TRY IT: Print every record exactly, but leave out the pictures.

Collected data:
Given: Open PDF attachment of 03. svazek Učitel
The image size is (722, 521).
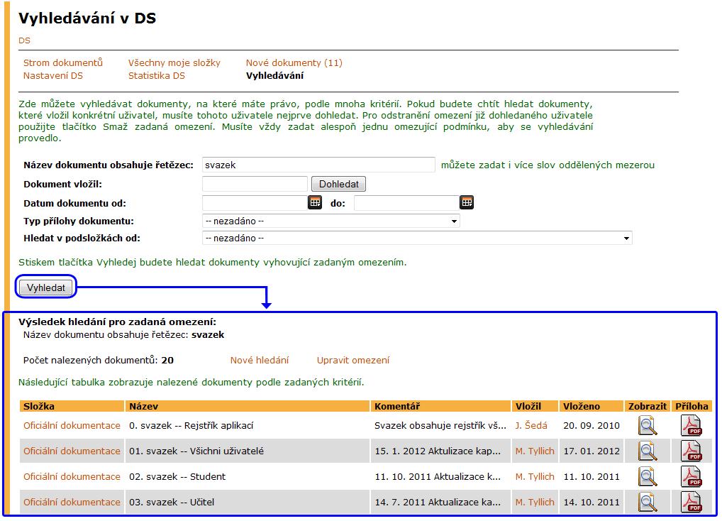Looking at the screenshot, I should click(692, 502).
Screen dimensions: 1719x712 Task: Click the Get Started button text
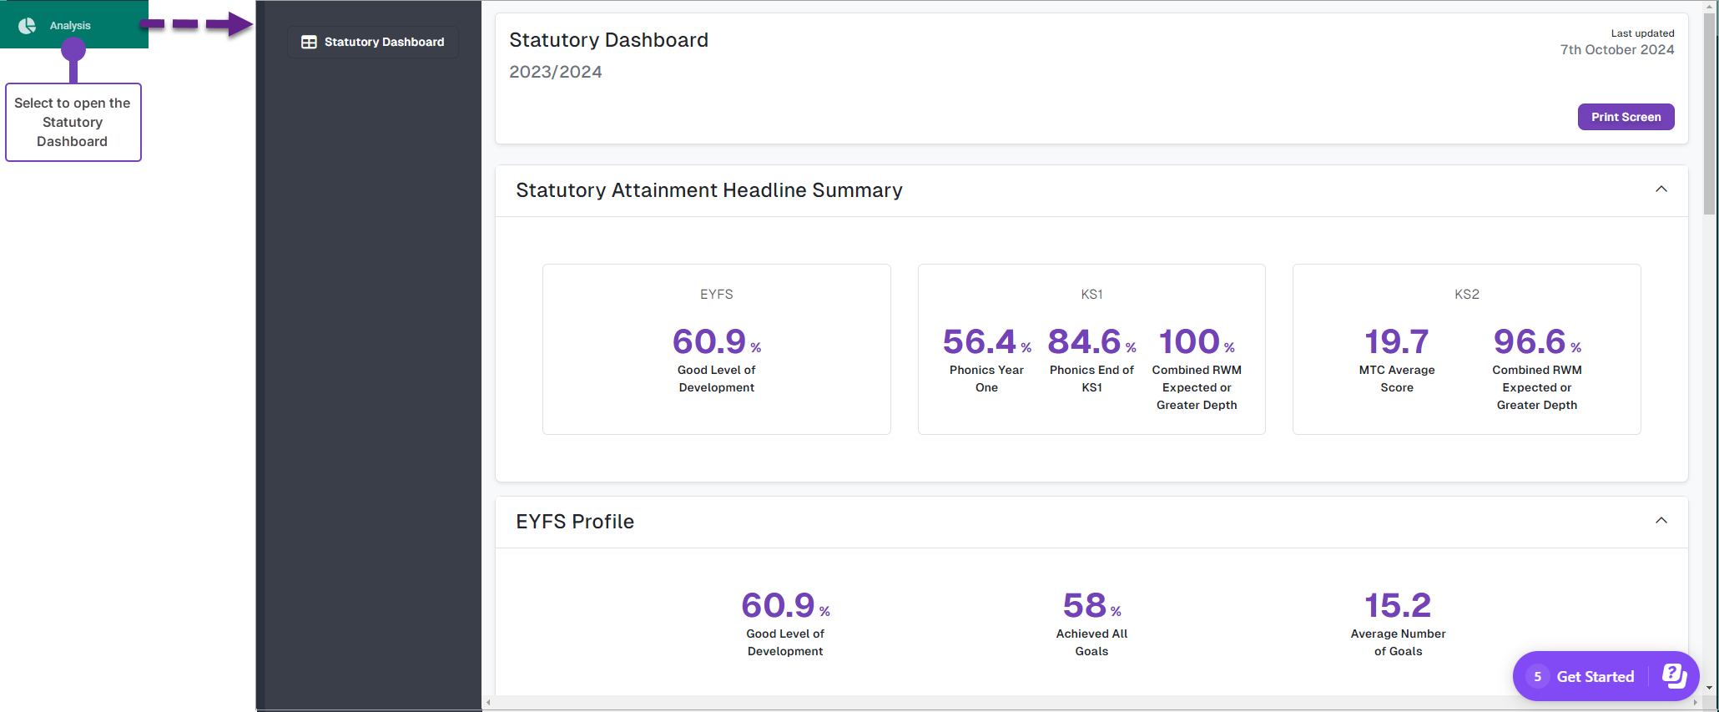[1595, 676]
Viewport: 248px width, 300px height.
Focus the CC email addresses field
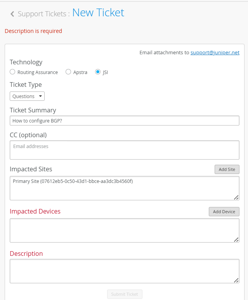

RESPONSE AREA:
Given: Open PDF attachment of 03. svazek Učitel
The image size is (722, 521).
Looking at the screenshot, I should click(692, 502).
Screen dimensions: 1719x712 Task: Click the Get Started button text
[1595, 676]
Viewport: 248px width, 300px height.
Focus the CC email addresses field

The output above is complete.